Not again, she thought I should have had more time. There was no knowing when the alarm in Missy’s house would start, and she was the only one that could turn it off. She put her lemonade down rather quickly, spilling a bit of it unfortunately, and put on her headphones which were always hanging around her neck. The headphones let her keep her hearing, or at least some of it.
Jerry was sitting on the couch watching TV. Jerry had decided quite early on that he wasn’t going to leave the house when the alarm started, and pretty quickly he went deaf. So he didn’t hear Missy shut the door a bit more forcefully than was strictly necessary, nor did he hear her walk up the stairs making just a little bit more noise than would have been expected from a woman her size.
Missy went into the room where the alarm was kept.
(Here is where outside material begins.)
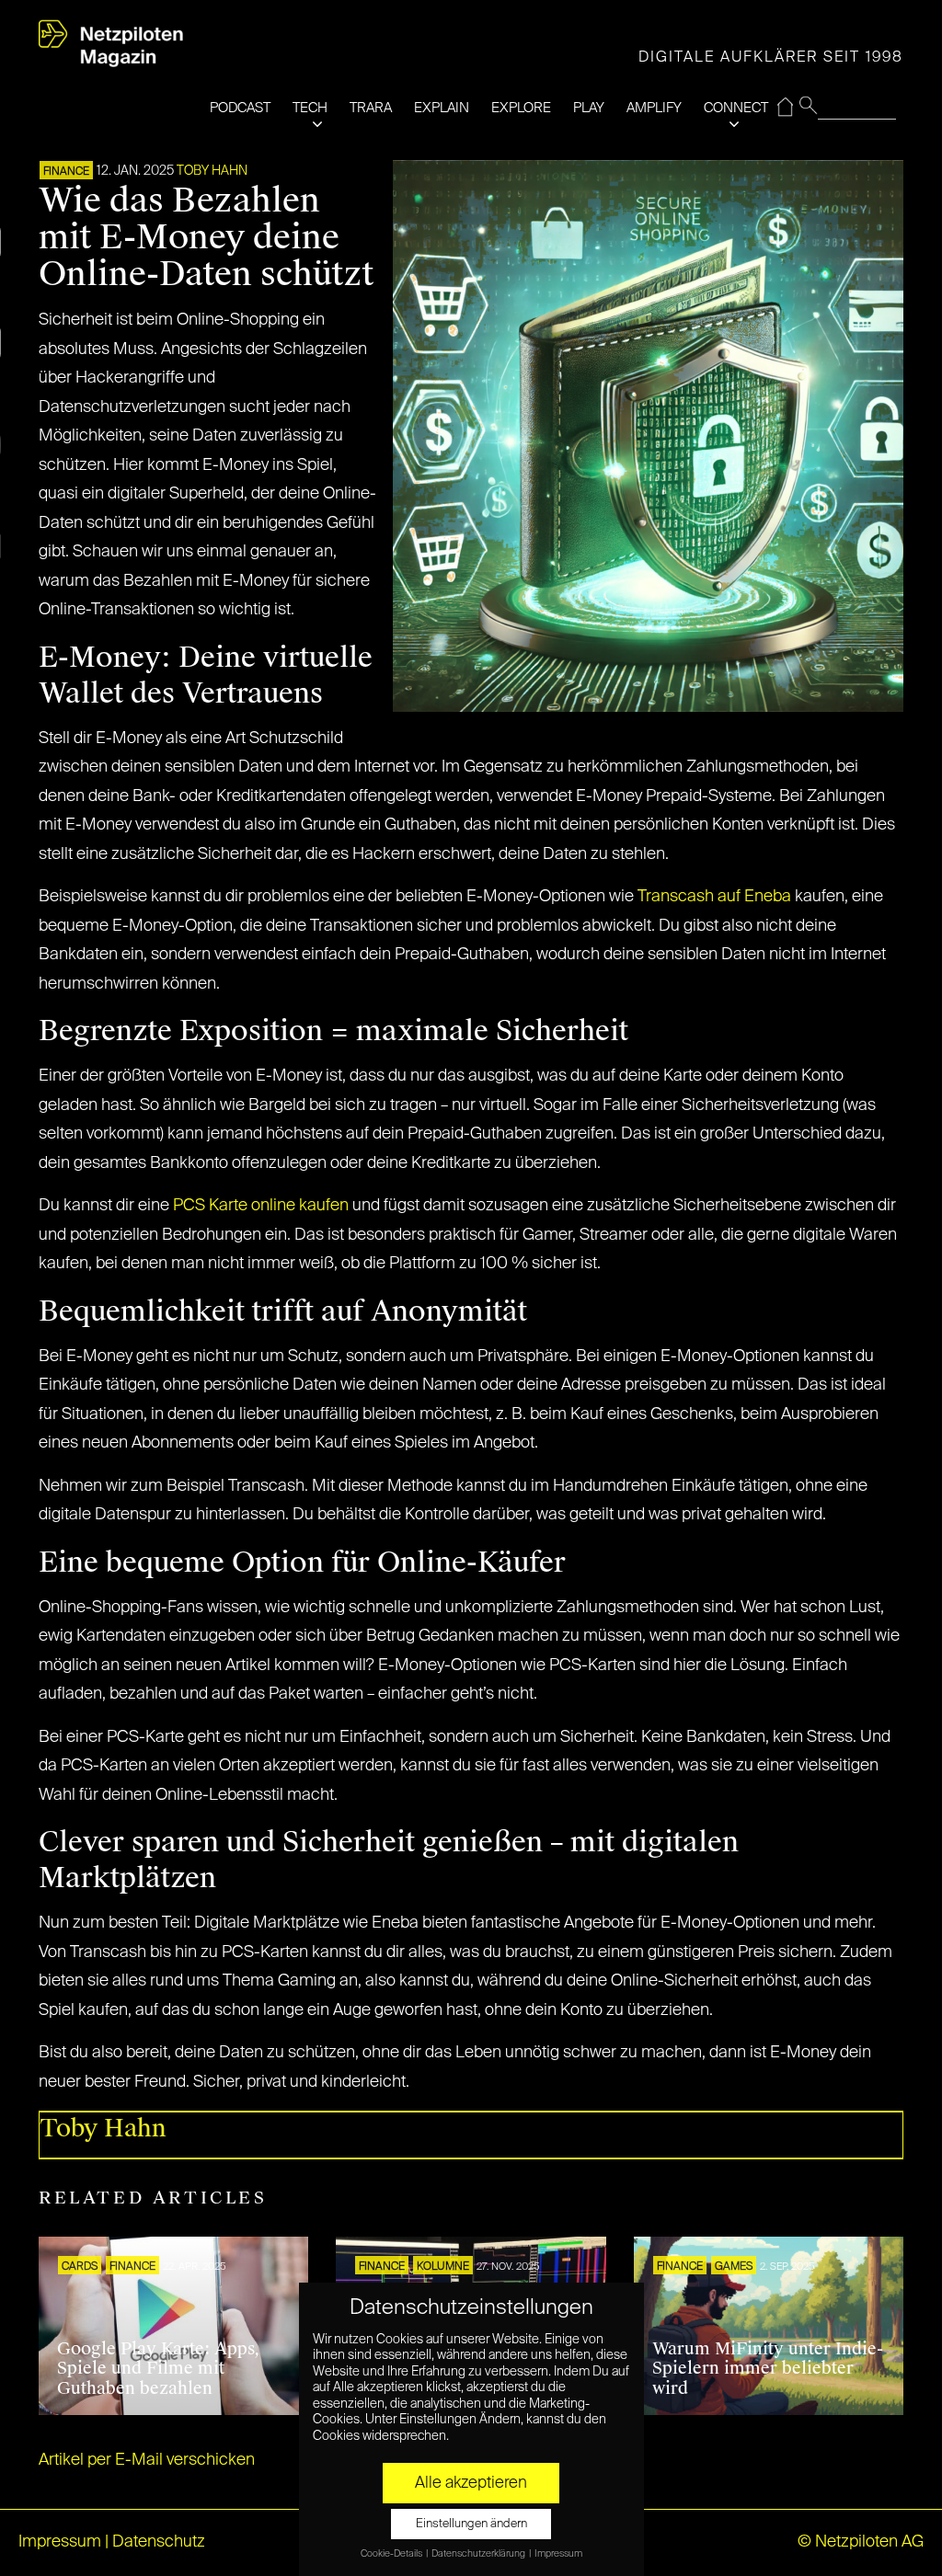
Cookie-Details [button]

It was a big metal machine that took up the full back wall, with numerous levers, buttons, and dials of all different sizes, strewn around it in seemingly random fashion. She set about the long series of lever pulls and button presses that would turn it off. It had started with just a single button press, which she had learned quite by accident. But every so often the sequence would grow. Never so often that Missy lost track, but now it was quite complicated indeed. When she was finished, the alarm made a small *ding* and then there was a ratcheting sound like someone winding up a toy, but a little bit deeper, and a little bit louder.
Strictly speaking, Missy was not the only person who could turn off the alarm. There was no special touch, or feeling, just the ability to memorize a pattern. Nobody wanted to learn though, so it was always Missy’s job.
Missy had made the alarm when she was younger. It was supposed to have been a cake timer. Something small, useful, and predictable. Somehow while she was building it, something had gone awfully wrong indeed, and she had ended up with something not quite the opposite of a cake timer. Missy thought frequently of what her life would be like without the alarm, and sometimes she thought about taking it apart, or just abandoning it. But she didn’t. Because while she didn’t know how it worked, or why, it was hers. It just didn’t feel right to abandon it.
She did worry what would happen when she got too old to remember the sequence. Or when she went deaf. Would someone be so annoyed by the alarm that they broke it? Or would someone take it in, learn the sequence, and take care of it? Perhaps the alarm would be kind to the next person, and it would start them off easy, with just a single button press. Missy hoped so. She really didn’t like thinking about the alternative.